| GIVEN TEXT |
Start of Block
Hello From the Other Side
By Branden Johnson
As someone who has already completed two years in an online learning program, you might not think that I have what to say about the situation in which we find ourselves. But even I was surprised by the way my life has been affected by the current pandemic.
I was student teaching in a day school in Manhattan when the COVID-19 outbreak in the United States exploded. I was there as part of my program at Pardes, which requires each student to go to the States to teach for one month during the spring. I arrived earlier than the rest of the members of the program. As rosh mishlachat, the supervisor of our Israeli staff at Camp Ramah in Northern California, I needed to be back in Israel in late March to attend the Jewish Agency’s training institute. Before arriving in the city, I visited my family for a few days in Arizona.
I was only able to complete about two weeks of my assignment. Many of my classmates didn’t even get to start theirs, as their schools had moved all classes online before they arrived. As my school grappled with the possibility of a long-term closure, we had a two-day taste of what it would look like when the school closed during Purim because of fears that the virus had already found its way into the community. I still attended a Purim party in Lower Manhattan with some friends, but the virus had cast a pall over the celebrations. And this was when known cases there were still primarily confined to a few select locations.
End of Block
| DATASET EXTRACT |
Start of Block
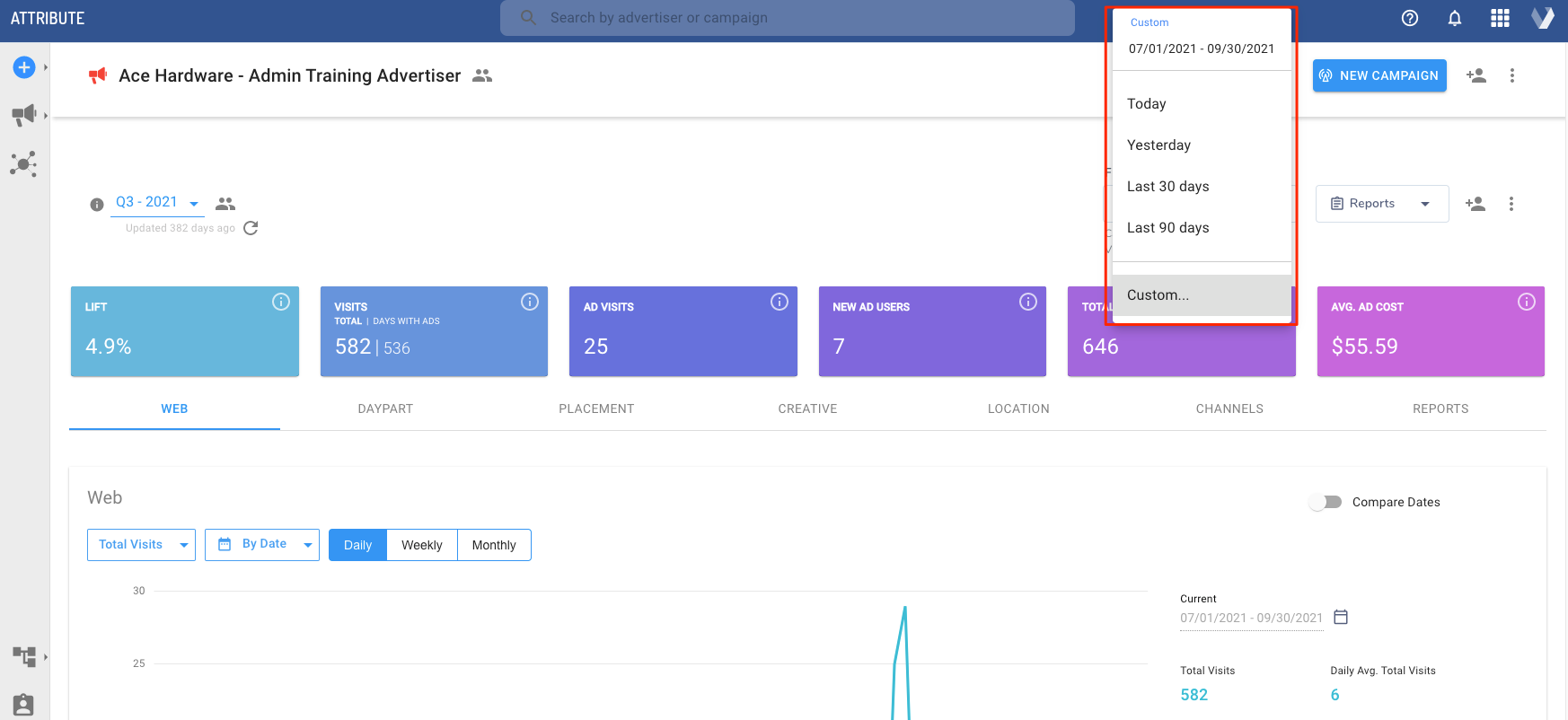Image resolution: width=1568 pixels, height=720 pixels.
Task: Click the LIFT card info icon
Action: click(281, 302)
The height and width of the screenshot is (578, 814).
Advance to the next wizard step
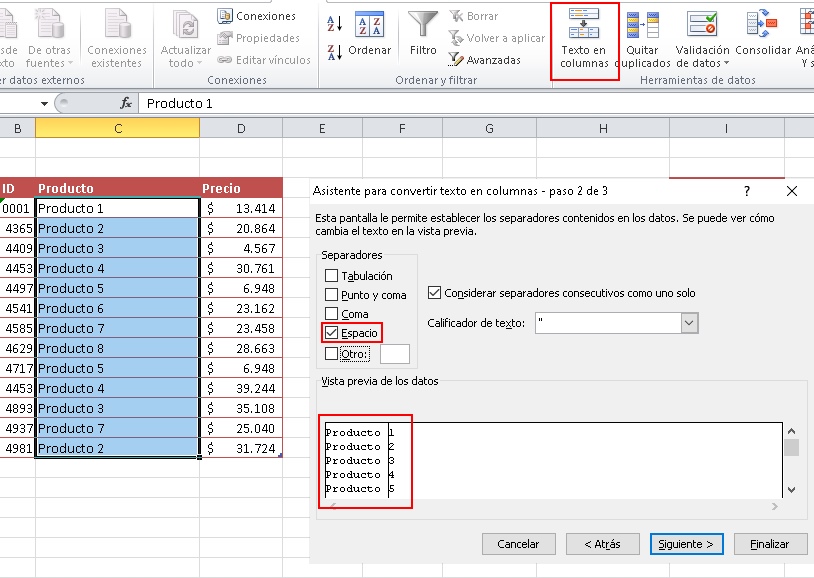(x=687, y=544)
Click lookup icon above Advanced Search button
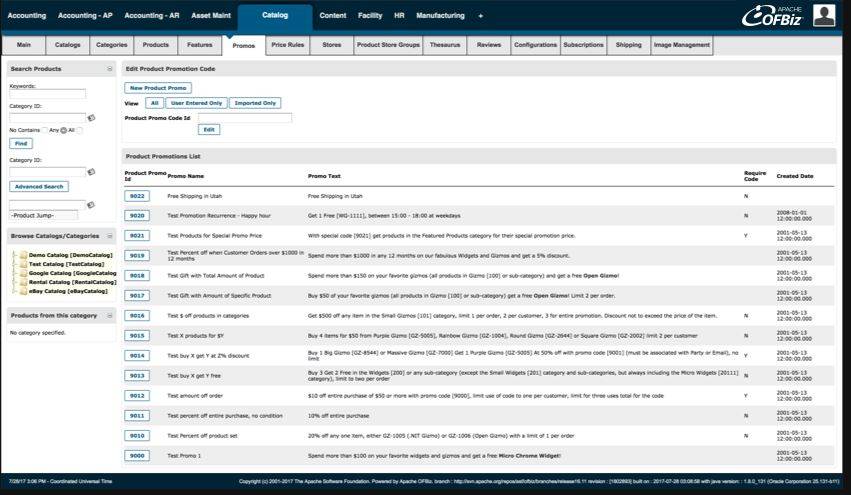This screenshot has width=851, height=495. [91, 172]
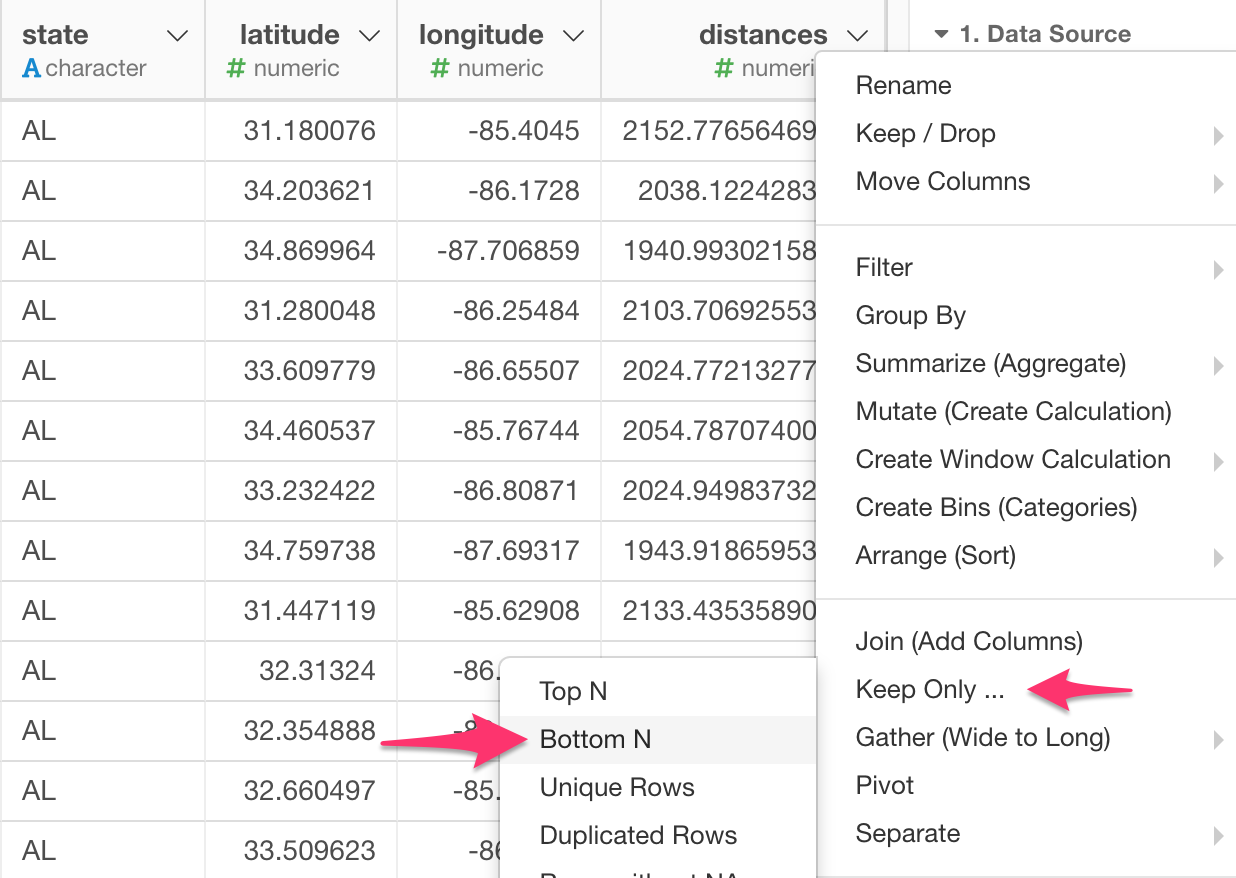
Task: Open the state column dropdown menu
Action: 177,36
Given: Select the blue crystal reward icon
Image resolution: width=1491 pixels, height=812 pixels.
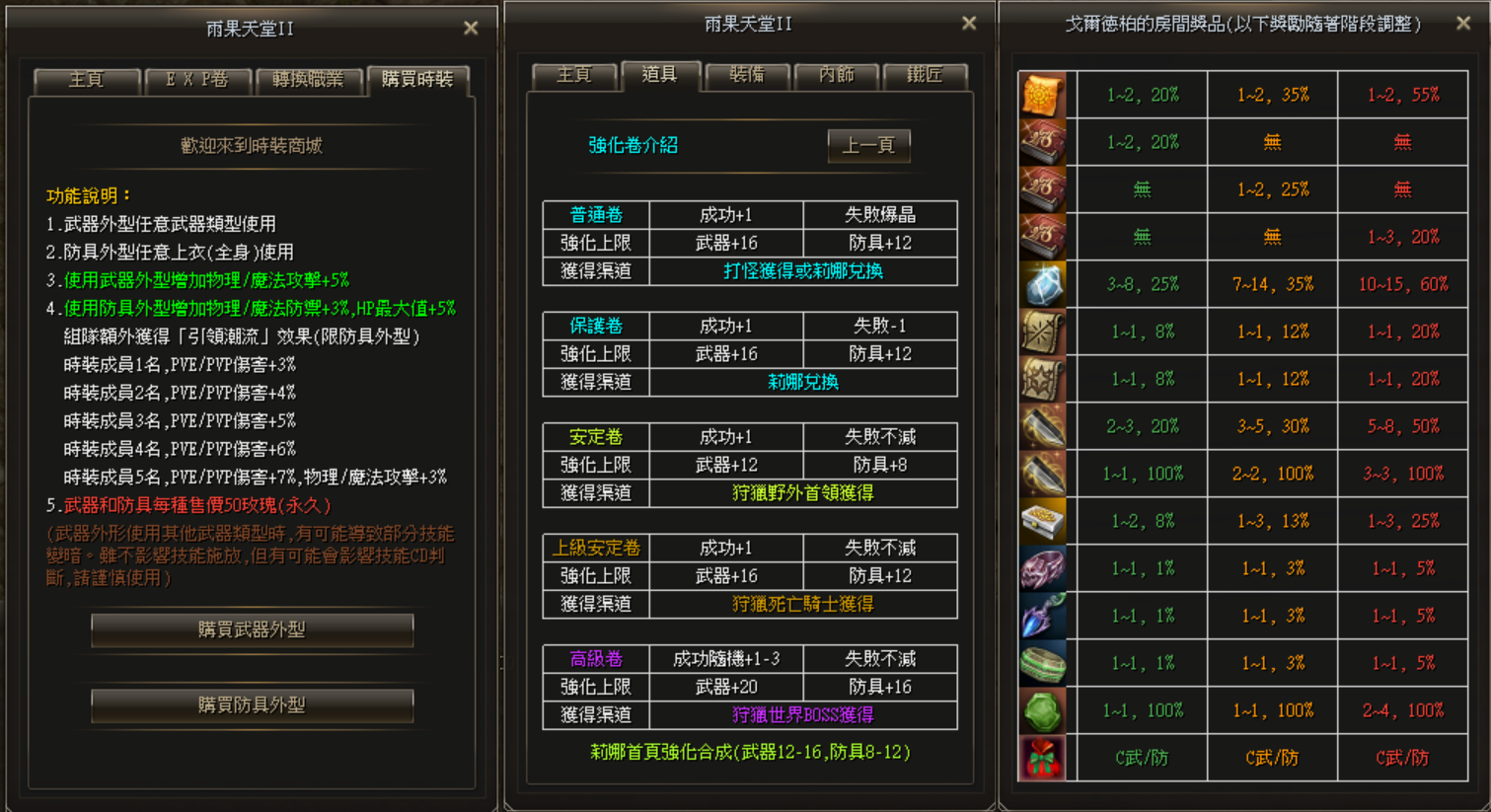Looking at the screenshot, I should pos(1042,285).
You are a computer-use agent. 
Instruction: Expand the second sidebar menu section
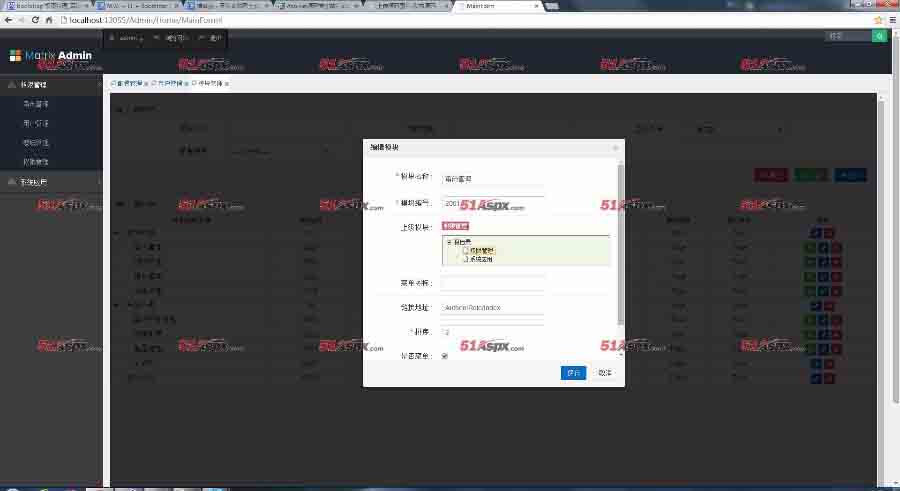[50, 182]
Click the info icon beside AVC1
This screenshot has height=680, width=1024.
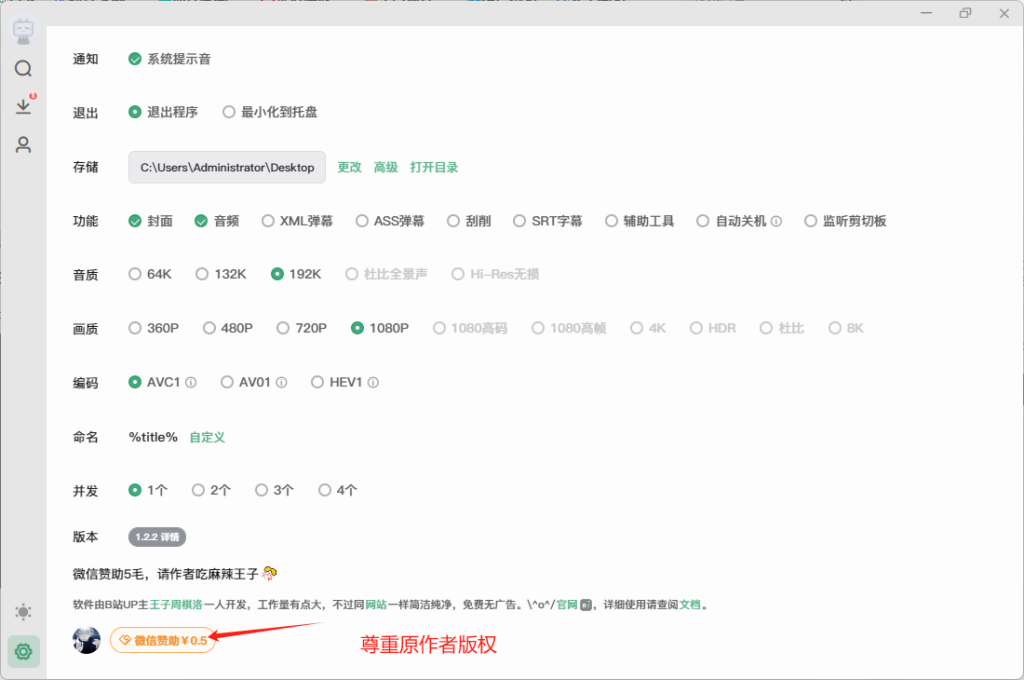190,381
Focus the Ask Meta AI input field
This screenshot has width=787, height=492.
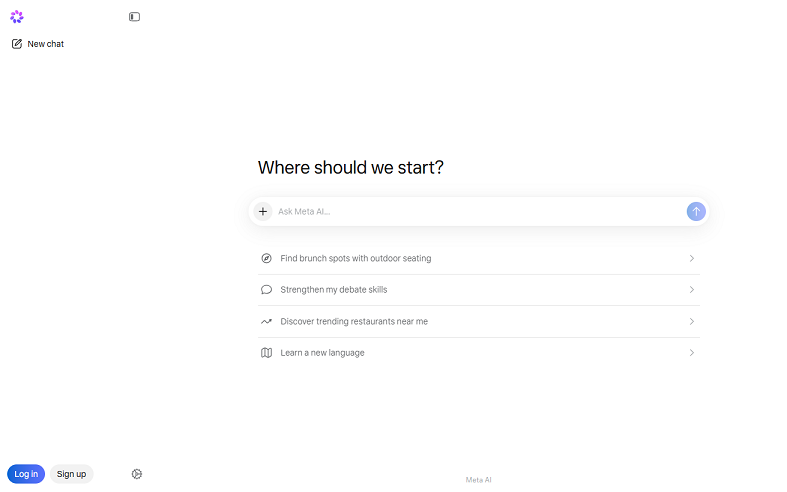pyautogui.click(x=480, y=211)
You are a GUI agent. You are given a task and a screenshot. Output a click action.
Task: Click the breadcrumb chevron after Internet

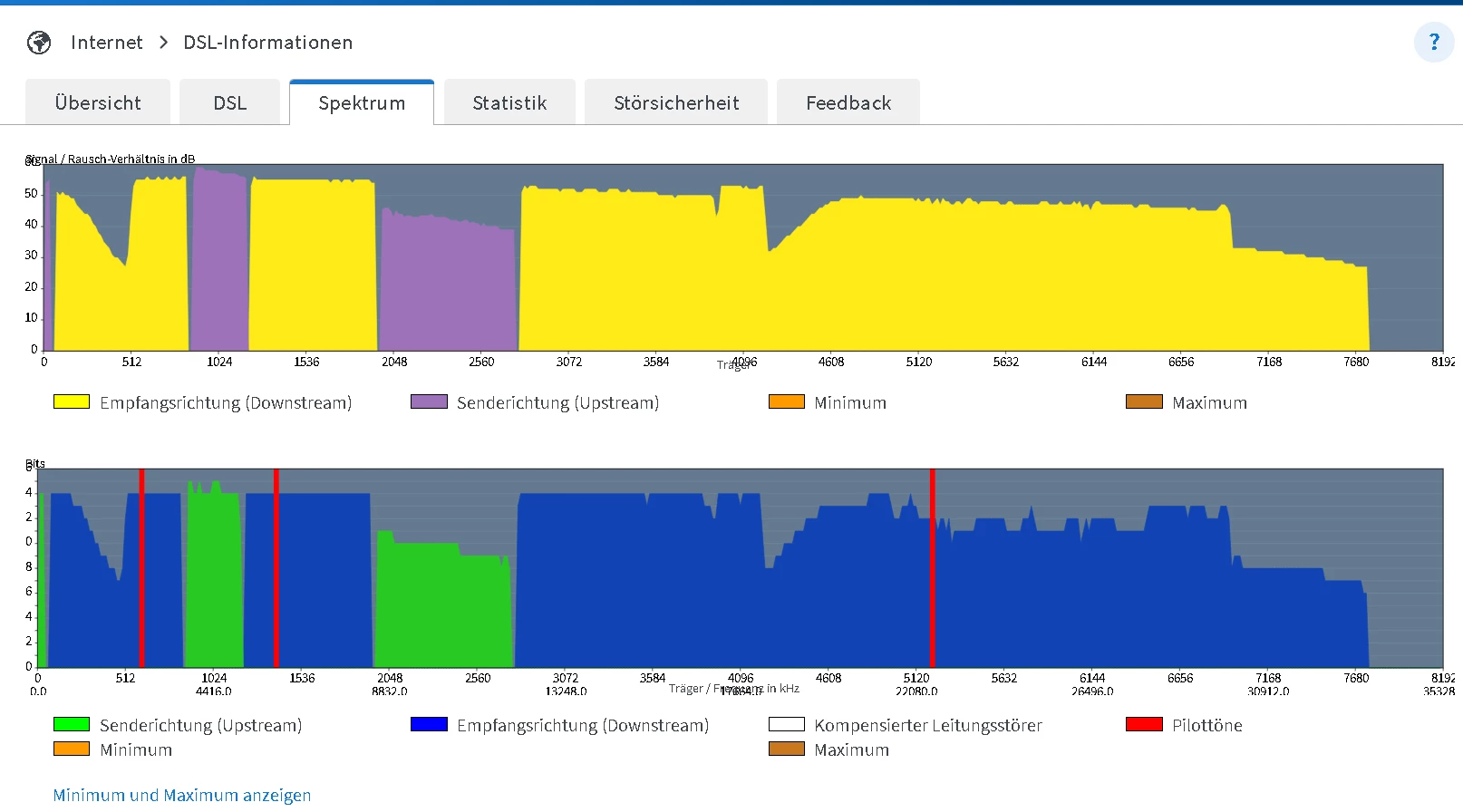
End of Block
| STUDY QUESTIONS |
• a. Decide whether each statement agrees with the pandemic essay. Answer yes or no for each, and quote the deciding words.
(i) The writer finished the full month of student teaching.
(ii) The writer spent a few days with family in Arizona before reaching the city.
(iii) The school stayed open through Purim.
• b. In the pandemic essay, what position does the writer hold at Camp Ramah in Northern California?
• c. Using the pandemic essay, explain why the writer arrived in the States earlier than the rest of the program.

| ANSWERS TO EACH TASK |
• a.
(i) No: "I was only able to complete about two weeks of my assignment."
(ii) Yes: "Before arriving in the city, I visited my family for a few days in Arizona."
(iii) No: "the school closed during Purim because of fears that the virus had already found its way into the community."

• b. Rosh mishlachat, the supervisor of the camp's Israeli staff.

• c. As rosh mishlachat at Camp Ramah in Northern California, the writer had to be back in Israel in late March. The writer needed to attend the Jewish Agency's training institute.